TASK TO COMPLETE -
What you return must be the full data, repeated verbatim, with no pictures in it.

SUPPLIED DATA -
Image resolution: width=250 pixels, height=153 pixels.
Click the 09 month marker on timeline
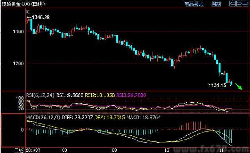114,150
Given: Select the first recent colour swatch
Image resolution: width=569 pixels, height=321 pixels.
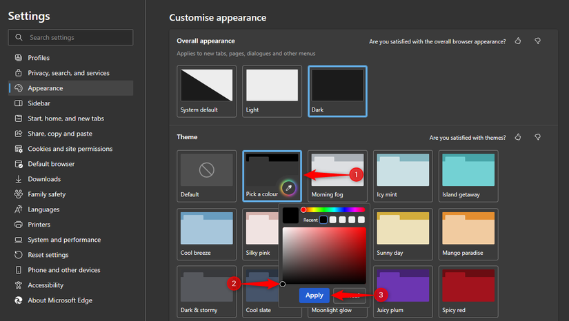Looking at the screenshot, I should (x=323, y=220).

ANSWER BOX -
Image resolution: width=250 pixels, height=153 pixels.
Click the 09 month marker on timeline
114,150
Given: Select the first recent colour swatch
Image resolution: width=569 pixels, height=321 pixels.
Looking at the screenshot, I should (x=323, y=220).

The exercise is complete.